SEGMENTO DEL DOCUMENTO:
--------------------------------

Molti divulgatori, nel supermedium in cui galleggiamo, si sono trasformati in apostoli della fede nei confronti di Madre Natura. Tuttavia, i miglioramenti dell’ambiente naturale non hanno bisogno di chiacchiere politicamente corrette, che anzi sono deleterie. La tecnologia è invece molto utile. Riportiamo di seguito alcune novità che potrebbero portarci più vicino al nuovo mix dell’energia fonti alternative, gas e nucleare. Due giorni fa l’Unione europea ha incluso gas e le centrali nucleari di nuova generazione tra le fonti di energia “green”, contro il lunghissimo lucro elettorale ottenuto dalla Russia e dalle sinistre messianiche, “grazie” all’incidente di Chernobyl del 1986 (il Partito Democratico ha votato contro la recente decisione della Unione europea). Di sicuro c’è che l’attacco russo in Ucraina ha accelerato le innovazioni tecnologiche utili a rendere più indipendente l’Europa.
L’idrogeno in Italia è utilizzato soprattutto da Fincantieri. Il Gruppo Msc e Fincantieri hanno annunciato in settimana l’accordo per la costruzione di altre due navi da crociera di lusso alimentate a idrogeno. Si tratta di Explora V e VI, dotate di nuovi motori a gas liquefatto (Lng) e di un sistema basato sull’idrogeno liquido, che consentirà di utilizzare questo carburante a basse emissioni. L’idrogeno alimenterà una cella a combustibile da sei megawatt per produrre energia pulita per il funzionamento dalle aree alberghiere delle navi e per consentire spegnere i motori a Lng nei porti di sosta.
Tra le novità in Europa vi sono Skeleton, il Volocopter e la gigafactory di Berlino, oltre all’avvio dello sfruttamento del litio presente nel sottosuolo europeo. Skeleton technologies è una azienda presente in Germania ed Estonia che ha puntato sul grafene curvo (curved graphene). Si tratta di batterie ad alta capacità, superiori a quelle basate sullo ione di litio. Skeleton potrebbe essere lo “scheletro” in grado di scommettere sull’elettrico con migliori chances. Volocopter è un brand incentrato in Germania, con sezioni a Singapore, dove il Volocopter diventerà lo standard per gli aero-taxi. L’idea è quella antica di provare a uscire dal caos del traffico automobilistico stile Roma, Mumbai o Kinshasa. L’azienda tedesca propone un sistema urbano integrato interamente elettrico: VoloCity, VoloDrone, Voloconnect. Parliamo quindi della urban air mobility (Uam). I primi voli commerciali partiranno tra due anni a Parigi e Singapore. I problemi sono due: evitare di aggiungere al traffico su gomma anche quello su elica e la grandezza del Volocopter.

--------------------------------

INFORMAZIONI FORNITE:
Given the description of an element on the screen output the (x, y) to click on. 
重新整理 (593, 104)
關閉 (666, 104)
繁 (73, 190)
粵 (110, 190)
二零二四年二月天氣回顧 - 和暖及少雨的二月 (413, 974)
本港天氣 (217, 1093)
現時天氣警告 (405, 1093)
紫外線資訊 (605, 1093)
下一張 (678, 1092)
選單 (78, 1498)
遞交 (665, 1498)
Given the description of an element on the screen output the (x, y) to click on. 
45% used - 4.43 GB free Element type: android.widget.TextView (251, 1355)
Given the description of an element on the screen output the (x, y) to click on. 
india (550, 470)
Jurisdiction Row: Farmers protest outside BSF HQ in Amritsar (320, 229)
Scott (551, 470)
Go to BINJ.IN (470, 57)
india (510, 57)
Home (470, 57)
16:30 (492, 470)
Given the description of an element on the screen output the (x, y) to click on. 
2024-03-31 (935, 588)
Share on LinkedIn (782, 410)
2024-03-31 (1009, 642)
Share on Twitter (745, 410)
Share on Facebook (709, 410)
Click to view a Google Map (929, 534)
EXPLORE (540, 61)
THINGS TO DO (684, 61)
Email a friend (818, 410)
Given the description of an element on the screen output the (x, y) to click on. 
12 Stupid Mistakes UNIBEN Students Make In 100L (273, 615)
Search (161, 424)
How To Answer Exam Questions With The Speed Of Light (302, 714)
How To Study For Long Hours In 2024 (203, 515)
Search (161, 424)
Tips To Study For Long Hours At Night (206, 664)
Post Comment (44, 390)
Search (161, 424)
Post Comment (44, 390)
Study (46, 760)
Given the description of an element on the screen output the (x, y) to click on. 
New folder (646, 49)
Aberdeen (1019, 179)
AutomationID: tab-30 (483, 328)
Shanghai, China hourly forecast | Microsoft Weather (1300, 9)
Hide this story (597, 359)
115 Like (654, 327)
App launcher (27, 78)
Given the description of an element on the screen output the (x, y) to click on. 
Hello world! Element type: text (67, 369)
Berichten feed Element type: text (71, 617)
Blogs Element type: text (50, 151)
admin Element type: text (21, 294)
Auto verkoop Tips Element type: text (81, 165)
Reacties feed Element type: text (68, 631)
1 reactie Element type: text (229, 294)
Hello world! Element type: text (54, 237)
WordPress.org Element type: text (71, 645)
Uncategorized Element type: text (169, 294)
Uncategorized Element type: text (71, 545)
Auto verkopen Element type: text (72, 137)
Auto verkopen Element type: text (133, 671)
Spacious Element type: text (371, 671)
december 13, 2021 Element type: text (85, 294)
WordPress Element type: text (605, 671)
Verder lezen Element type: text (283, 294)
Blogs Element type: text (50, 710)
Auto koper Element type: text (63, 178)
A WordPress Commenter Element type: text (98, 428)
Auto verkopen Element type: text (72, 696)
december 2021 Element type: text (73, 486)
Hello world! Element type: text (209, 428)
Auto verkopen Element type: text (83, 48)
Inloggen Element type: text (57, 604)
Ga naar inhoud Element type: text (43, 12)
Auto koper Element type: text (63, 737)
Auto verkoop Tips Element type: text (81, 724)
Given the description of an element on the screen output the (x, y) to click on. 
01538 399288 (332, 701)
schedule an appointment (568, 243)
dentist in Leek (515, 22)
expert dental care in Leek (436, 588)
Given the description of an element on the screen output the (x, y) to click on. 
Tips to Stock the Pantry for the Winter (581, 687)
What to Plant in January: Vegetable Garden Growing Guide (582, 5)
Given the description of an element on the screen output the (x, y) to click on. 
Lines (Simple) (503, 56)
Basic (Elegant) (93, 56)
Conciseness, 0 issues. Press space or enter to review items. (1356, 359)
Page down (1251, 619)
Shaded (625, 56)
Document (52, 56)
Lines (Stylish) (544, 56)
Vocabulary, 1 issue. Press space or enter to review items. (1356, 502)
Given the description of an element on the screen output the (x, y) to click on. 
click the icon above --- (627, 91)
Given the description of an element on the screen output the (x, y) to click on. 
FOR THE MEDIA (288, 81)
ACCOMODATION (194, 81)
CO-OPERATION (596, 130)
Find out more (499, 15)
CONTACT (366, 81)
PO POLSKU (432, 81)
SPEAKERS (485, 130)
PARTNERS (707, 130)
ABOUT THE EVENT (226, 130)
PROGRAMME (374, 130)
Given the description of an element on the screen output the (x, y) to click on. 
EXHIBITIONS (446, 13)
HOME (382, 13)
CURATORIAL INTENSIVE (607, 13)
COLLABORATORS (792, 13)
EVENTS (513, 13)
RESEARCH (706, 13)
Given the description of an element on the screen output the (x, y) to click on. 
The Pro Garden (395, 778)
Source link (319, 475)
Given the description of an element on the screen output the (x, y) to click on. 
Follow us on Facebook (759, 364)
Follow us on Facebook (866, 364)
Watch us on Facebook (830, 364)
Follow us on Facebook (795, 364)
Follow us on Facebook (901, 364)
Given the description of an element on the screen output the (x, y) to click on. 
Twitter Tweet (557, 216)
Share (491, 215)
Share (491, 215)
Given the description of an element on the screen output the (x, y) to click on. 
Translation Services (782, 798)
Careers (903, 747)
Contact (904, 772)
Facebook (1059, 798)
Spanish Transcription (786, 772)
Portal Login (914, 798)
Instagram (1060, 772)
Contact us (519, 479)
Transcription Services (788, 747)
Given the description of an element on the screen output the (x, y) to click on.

--------------------------------

COMPITI DA SVOLGERE:
A: Cita dal testo sulle tecnologie energetiche il passo che comincia con "L’idrogeno in Italia" e prosegue fino a "porti di sosta.".
B: Stabilisci se ciascuna affermazione concorda con il testo sulle tecnologie energetiche, rispondendo sì o no e riportando tra virgolette le parole del testo che lo decidono: (i) l'idrogeno alimenterà una cella a combustibile da sei megawatt; (ii) Skeleton technologies è un'azienda presente in Germania e in Francia; (iii) i primi voli commerciali partiranno tra cinque anni.
Le righe costituiscono materiale a sé, distinto dal testo sulle tecnologie energetiche.

RISPOSTE IN ORDINE:
A:
L’idrogeno in Italia è utilizzato soprattutto da Fincantieri. Il Gruppo Msc e Fincantieri hanno annunciato in settimana l’accordo per la costruzione di altre due navi da crociera di lusso alimentate a idrogeno. Si tratta di Explora V e VI, dotate di nuovi motori a gas liquefatto (Lng) e di un sistema basato sull’idrogeno liquido, che consentirà di utilizzare questo carburante a basse emissioni. L’idrogeno alimenterà una cella a combustibile da sei megawatt per produrre energia pulita per il funzionamento dalle aree alberghiere delle navi e per consentire spegnere i motori a Lng nei porti di sosta.

B:
(i) Sì: "L’idrogeno alimenterà una cella a combustibile da sei megawatt".
(ii) No: "Skeleton technologies è una azienda presente in Germania ed Estonia".
(iii) No: "I primi voli commerciali partiranno tra due anni a Parigi e Singapore".